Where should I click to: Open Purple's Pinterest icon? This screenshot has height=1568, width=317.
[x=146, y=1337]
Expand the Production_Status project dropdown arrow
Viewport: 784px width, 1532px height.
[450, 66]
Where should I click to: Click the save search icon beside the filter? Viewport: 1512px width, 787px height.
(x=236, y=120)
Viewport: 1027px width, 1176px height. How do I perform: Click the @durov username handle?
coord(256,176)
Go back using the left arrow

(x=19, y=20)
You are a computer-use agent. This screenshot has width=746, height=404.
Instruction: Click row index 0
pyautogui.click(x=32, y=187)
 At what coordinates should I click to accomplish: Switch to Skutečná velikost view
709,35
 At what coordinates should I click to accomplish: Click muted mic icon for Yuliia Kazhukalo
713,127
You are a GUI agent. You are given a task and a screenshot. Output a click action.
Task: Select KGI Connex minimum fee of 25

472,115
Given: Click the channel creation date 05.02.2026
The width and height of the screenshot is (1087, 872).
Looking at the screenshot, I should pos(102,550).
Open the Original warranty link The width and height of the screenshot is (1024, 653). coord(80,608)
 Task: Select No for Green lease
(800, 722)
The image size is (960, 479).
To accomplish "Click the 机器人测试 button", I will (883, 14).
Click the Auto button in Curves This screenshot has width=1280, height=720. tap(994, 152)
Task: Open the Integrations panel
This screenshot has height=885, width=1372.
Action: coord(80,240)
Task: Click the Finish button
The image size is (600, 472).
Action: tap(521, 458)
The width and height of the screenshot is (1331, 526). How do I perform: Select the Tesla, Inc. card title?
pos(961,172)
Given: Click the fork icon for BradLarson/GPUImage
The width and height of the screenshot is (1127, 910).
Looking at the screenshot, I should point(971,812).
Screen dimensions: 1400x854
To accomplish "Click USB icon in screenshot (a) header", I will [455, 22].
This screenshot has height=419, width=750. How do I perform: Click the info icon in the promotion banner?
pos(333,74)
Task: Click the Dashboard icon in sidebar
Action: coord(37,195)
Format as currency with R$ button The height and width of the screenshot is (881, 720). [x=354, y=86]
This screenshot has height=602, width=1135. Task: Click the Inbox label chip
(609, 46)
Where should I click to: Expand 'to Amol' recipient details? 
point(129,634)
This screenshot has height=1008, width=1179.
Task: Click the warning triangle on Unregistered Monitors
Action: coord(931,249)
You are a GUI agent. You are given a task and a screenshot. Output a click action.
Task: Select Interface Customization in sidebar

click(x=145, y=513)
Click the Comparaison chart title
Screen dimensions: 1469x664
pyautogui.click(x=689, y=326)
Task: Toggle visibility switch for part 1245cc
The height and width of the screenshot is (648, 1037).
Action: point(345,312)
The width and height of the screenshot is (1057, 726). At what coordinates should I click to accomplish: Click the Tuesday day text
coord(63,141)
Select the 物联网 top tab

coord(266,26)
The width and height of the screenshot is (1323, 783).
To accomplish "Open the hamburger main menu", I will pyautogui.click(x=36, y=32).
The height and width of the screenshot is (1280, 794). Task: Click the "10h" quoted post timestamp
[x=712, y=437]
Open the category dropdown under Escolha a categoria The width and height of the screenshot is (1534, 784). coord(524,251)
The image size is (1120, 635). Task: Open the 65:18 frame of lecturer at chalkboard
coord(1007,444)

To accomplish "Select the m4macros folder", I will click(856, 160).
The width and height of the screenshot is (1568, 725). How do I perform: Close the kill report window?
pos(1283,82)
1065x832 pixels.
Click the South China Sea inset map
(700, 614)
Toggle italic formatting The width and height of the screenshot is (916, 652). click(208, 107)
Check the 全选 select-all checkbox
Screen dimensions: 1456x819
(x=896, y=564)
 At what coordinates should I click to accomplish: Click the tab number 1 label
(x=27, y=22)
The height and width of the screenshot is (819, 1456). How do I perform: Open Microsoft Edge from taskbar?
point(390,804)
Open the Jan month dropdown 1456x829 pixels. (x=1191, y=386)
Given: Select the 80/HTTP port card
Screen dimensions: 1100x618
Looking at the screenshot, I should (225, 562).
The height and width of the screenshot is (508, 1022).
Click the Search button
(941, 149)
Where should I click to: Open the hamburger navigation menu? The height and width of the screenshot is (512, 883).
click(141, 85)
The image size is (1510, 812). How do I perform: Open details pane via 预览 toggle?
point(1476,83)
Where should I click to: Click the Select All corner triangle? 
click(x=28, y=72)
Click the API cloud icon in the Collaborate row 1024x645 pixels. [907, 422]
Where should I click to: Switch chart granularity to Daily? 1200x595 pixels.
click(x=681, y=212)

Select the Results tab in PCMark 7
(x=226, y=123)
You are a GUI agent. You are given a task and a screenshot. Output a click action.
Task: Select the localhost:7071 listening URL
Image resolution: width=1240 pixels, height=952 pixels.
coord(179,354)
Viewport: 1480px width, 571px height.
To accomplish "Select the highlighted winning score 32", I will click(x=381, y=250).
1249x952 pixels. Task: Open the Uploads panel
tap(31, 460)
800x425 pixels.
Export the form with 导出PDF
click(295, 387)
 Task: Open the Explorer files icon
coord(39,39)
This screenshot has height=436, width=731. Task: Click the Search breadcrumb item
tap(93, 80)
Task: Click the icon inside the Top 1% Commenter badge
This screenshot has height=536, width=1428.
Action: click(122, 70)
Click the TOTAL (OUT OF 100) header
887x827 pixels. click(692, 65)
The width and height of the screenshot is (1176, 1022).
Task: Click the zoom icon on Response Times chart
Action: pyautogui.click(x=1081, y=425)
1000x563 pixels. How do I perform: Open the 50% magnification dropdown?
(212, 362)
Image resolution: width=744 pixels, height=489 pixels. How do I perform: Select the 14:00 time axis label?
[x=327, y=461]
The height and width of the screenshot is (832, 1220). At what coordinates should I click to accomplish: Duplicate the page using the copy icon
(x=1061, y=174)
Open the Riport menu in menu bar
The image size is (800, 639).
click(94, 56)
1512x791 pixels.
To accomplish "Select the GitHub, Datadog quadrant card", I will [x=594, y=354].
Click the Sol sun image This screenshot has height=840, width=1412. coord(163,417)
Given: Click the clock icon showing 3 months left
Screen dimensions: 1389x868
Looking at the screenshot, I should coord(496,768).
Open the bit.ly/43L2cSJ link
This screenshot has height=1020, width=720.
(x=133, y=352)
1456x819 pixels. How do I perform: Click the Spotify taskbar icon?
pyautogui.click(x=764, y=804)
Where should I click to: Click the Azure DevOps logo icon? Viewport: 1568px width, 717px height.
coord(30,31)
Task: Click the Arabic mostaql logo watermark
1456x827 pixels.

**Directions for this task:**
Please present the rows above as a Markdown table with two columns, Row and Text. Put each line's number under Row and the line itself under Text, skipping blank lines.

**Solution:**
| Row | Text |
|---|---|
| 1 | Where should I click to: Open Purple's Pinterest icon? This screenshot has height=1568, width=317. |
| 2 | [x=146, y=1337] |
| 3 | Expand the Production_Status project dropdown arrow |
| 4 | Viewport: 784px width, 1532px height. |
| 5 | [450, 66] |
| 6 | Where should I click to: Click the save search icon beside the filter? Viewport: 1512px width, 787px height. |
| 7 | (x=236, y=120) |
| 8 | Viewport: 1027px width, 1176px height. How do I perform: Click the @durov username handle? |
| 9 | coord(256,176) |
| 10 | Go back using the left arrow |
| 11 | (x=19, y=20) |
| 12 | You are a computer-use agent. This screenshot has width=746, height=404. |
| 13 | Instruction: Click row index 0 |
| 14 | pyautogui.click(x=32, y=187) |
| 15 |  At what coordinates should I click to accomplish: Switch to Skutečná velikost view |
| 16 | 709,35 |
| 17 |  At what coordinates should I click to accomplish: Click muted mic icon for Yuliia Kazhukalo |
| 18 | 713,127 |
| 19 | You are a GUI agent. You are given a task and a screenshot. Output a click action. |
| 20 | Task: Select KGI Connex minimum fee of 25 |
| 21 | 472,115 |
| 22 | Given: Click the channel creation date 05.02.2026 |
| 23 | The width and height of the screenshot is (1087, 872). |
| 24 | Looking at the screenshot, I should pos(102,550). |
| 25 | Open the Original warranty link The width and height of the screenshot is (1024, 653). coord(80,608) |
| 26 |  Task: Select No for Green lease |
| 27 | (800, 722) |
| 28 | The image size is (960, 479). |
| 29 | To accomplish "Click the 机器人测试 button", I will (883, 14). |
| 30 | Click the Auto button in Curves This screenshot has width=1280, height=720. tap(994, 152) |
| 31 | Task: Open the Integrations panel |
| 32 | This screenshot has height=885, width=1372. |
| 33 | Action: coord(80,240) |
| 34 | Task: Click the Finish button |
| 35 | The image size is (600, 472). |
| 36 | Action: tap(521, 458) |
| 37 | The width and height of the screenshot is (1331, 526). How do I perform: Select the Tesla, Inc. card title? |
| 38 | pos(961,172) |
| 39 | Given: Click the fork icon for BradLarson/GPUImage |
| 40 | The width and height of the screenshot is (1127, 910). |
| 41 | Looking at the screenshot, I should point(971,812). |
| 42 | Screen dimensions: 1400x854 |
| 43 | To accomplish "Click USB icon in screenshot (a) header", I will [455, 22]. |
| 44 | This screenshot has height=419, width=750. How do I perform: Click the info icon in the promotion banner? |
| 45 | pos(333,74) |
| 46 | Task: Click the Dashboard icon in sidebar |
| 47 | Action: coord(37,195) |
| 48 | Format as currency with R$ button The height and width of the screenshot is (881, 720). [x=354, y=86] |
| 49 | This screenshot has height=602, width=1135. Task: Click the Inbox label chip |
| 50 | (609, 46) |
| 51 | Where should I click to: Expand 'to Amol' recipient details?  |
| 52 | point(129,634) |
| 53 | This screenshot has height=1008, width=1179. |
| 54 | Task: Click the warning triangle on Unregistered Monitors |
| 55 | Action: coord(931,249) |
| 56 | You are a GUI agent. You are given a task and a screenshot. Output a click action. |
| 57 | Task: Select Interface Customization in sidebar |
| 58 | click(x=145, y=513) |
| 59 | Click the Comparaison chart title |
| 60 | Screen dimensions: 1469x664 |
| 61 | pyautogui.click(x=689, y=326) |
| 62 | Task: Toggle visibility switch for part 1245cc |
| 63 | The height and width of the screenshot is (648, 1037). |
| 64 | Action: point(345,312) |
| 65 | The width and height of the screenshot is (1057, 726). At what coordinates should I click to accomplish: Click the Tuesday day text |
| 66 | coord(63,141) |
| 67 | Select the 物联网 top tab |
| 68 | coord(266,26) |
| 69 | The width and height of the screenshot is (1323, 783). |
| 70 | To accomplish "Open the hamburger main menu", I will pyautogui.click(x=36, y=32). |
| 71 | The height and width of the screenshot is (1280, 794). Task: Click the "10h" quoted post timestamp |
| 72 | [x=712, y=437] |
| 73 | Open the category dropdown under Escolha a categoria The width and height of the screenshot is (1534, 784). coord(524,251) |
| 74 | The image size is (1120, 635). Task: Open the 65:18 frame of lecturer at chalkboard |
| 75 | coord(1007,444) |
| 76 | To accomplish "Select the m4macros folder", I will click(856, 160). |
| 77 | The width and height of the screenshot is (1568, 725). How do I perform: Close the kill report window? |
| 78 | pos(1283,82) |
| 79 | 1065x832 pixels. |
| 80 | Click the South China Sea inset map |
| 81 | (700, 614) |
| 82 | Toggle italic formatting The width and height of the screenshot is (916, 652). click(208, 107) |
| 83 | Check the 全选 select-all checkbox |
| 84 | Screen dimensions: 1456x819 |
| 85 | (x=896, y=564) |
| 86 |  At what coordinates should I click to accomplish: Click the tab number 1 label |
| 87 | (x=27, y=22) |
| 88 | The height and width of the screenshot is (819, 1456). How do I perform: Open Microsoft Edge from taskbar? |
| 89 | point(390,804) |
| 90 | Open the Jan month dropdown 1456x829 pixels. (x=1191, y=386) |
| 91 | Given: Select the 80/HTTP port card |
| 92 | Screen dimensions: 1100x618 |
| 93 | Looking at the screenshot, I should (225, 562). |
| 94 | The height and width of the screenshot is (508, 1022). |
| 95 | Click the Search button |
| 96 | (941, 149) |
| 97 | Where should I click to: Open the hamburger navigation menu? The height and width of the screenshot is (512, 883). |
| 98 | click(141, 85) |
| 99 | The image size is (1510, 812). How do I perform: Open details pane via 预览 toggle? |
| 100 | point(1476,83) |
| 101 | Where should I click to: Click the Select All corner triangle?  |
| 102 | click(x=28, y=72) |
| 103 | Click the API cloud icon in the Collaborate row 1024x645 pixels. [907, 422] |
| 104 | Where should I click to: Switch chart granularity to Daily? 1200x595 pixels. |
| 105 | click(x=681, y=212) |
| 106 | Select the Results tab in PCMark 7 |
| 107 | (x=226, y=123) |
| 108 | You are a GUI agent. You are given a task and a screenshot. Output a click action. |
| 109 | Task: Select the localhost:7071 listening URL |
| 110 | Image resolution: width=1240 pixels, height=952 pixels. |
| 111 | coord(179,354) |
| 112 | Viewport: 1480px width, 571px height. |
| 113 | To accomplish "Select the highlighted winning score 32", I will click(x=381, y=250). |
| 114 | 1249x952 pixels. Task: Open the Uploads panel |
| 115 | tap(31, 460) |
| 116 | 800x425 pixels. |
| 117 | Export the form with 导出PDF |
| 118 | click(295, 387) |
| 119 |  Task: Open the Explorer files icon |
| 120 | coord(39,39) |
| 121 | This screenshot has height=436, width=731. Task: Click the Search breadcrumb item |
| 122 | tap(93, 80) |
| 123 | Task: Click the icon inside the Top 1% Commenter badge |
| 124 | This screenshot has height=536, width=1428. |
| 125 | Action: click(122, 70) |
| 126 | Click the TOTAL (OUT OF 100) header |
| 127 | 887x827 pixels. click(692, 65) |
| 128 | The width and height of the screenshot is (1176, 1022). |
| 129 | Task: Click the zoom icon on Response Times chart |
| 130 | Action: pyautogui.click(x=1081, y=425) |
| 131 | 1000x563 pixels. How do I perform: Open the 50% magnification dropdown? |
| 132 | (212, 362) |
| 133 | Image resolution: width=744 pixels, height=489 pixels. How do I perform: Select the 14:00 time axis label? |
| 134 | [x=327, y=461] |
| 135 | The height and width of the screenshot is (832, 1220). At what coordinates should I click to accomplish: Duplicate the page using the copy icon |
| 136 | (x=1061, y=174) |
| 137 | Open the Riport menu in menu bar |
| 138 | The image size is (800, 639). |
| 139 | click(94, 56) |
| 140 | 1512x791 pixels. |
| 141 | To accomplish "Select the GitHub, Datadog quadrant card", I will [x=594, y=354]. |
| 142 | Click the Sol sun image This screenshot has height=840, width=1412. coord(163,417) |
| 143 | Given: Click the clock icon showing 3 months left |
| 144 | Screen dimensions: 1389x868 |
| 145 | Looking at the screenshot, I should coord(496,768). |
| 146 | Open the bit.ly/43L2cSJ link |
| 147 | This screenshot has height=1020, width=720. |
| 148 | (x=133, y=352) |
| 149 | 1456x819 pixels. How do I perform: Click the Spotify taskbar icon? |
| 150 | pyautogui.click(x=764, y=804) |
| 151 | Where should I click to: Click the Azure DevOps logo icon? Viewport: 1568px width, 717px height. |
| 152 | coord(30,31) |
| 153 | Task: Click the Arabic mostaql logo watermark |
| 154 | 1456x827 pixels. |